● The task
Pull every line with "Toggle" from the data.

● The data
════════════════════

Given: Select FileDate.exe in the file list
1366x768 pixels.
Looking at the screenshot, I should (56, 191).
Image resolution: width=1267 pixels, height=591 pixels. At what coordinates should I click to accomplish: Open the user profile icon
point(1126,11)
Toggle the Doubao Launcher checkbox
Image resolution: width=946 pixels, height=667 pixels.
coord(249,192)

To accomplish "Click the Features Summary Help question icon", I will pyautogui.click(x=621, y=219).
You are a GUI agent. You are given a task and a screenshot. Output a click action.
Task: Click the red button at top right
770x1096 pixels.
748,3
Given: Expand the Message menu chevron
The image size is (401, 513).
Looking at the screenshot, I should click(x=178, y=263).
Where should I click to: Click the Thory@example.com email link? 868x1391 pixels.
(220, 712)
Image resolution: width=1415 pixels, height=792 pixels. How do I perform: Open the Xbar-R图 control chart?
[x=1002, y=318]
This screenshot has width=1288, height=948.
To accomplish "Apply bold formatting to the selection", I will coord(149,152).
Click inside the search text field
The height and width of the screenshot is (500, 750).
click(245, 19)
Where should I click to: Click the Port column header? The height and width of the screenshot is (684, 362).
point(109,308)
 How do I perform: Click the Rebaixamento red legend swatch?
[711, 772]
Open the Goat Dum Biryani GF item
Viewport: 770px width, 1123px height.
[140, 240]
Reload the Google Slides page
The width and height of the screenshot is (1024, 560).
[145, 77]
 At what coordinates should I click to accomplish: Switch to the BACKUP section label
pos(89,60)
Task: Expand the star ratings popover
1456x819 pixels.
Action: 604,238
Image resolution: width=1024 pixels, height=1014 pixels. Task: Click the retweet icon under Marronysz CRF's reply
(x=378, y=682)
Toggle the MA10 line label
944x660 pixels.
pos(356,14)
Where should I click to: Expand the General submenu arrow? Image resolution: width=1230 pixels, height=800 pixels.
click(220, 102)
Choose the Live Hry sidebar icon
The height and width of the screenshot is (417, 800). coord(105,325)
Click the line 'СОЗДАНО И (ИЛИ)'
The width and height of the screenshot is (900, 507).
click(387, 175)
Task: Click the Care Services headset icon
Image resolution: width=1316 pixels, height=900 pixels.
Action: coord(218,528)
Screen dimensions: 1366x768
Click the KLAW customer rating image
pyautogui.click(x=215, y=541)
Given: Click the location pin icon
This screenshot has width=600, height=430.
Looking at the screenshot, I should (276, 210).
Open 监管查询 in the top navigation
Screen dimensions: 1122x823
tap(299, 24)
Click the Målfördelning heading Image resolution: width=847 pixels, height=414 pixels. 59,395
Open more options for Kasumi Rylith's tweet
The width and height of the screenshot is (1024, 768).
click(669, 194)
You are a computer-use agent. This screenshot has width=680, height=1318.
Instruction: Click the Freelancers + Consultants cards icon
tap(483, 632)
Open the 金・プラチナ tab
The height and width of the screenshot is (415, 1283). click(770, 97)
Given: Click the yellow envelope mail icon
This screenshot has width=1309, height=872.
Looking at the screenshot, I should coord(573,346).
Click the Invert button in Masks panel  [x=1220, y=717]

════════════════════

● Output of the exercise
Toggle the Doubao Launcher checkbox
Toggle the MA10 line label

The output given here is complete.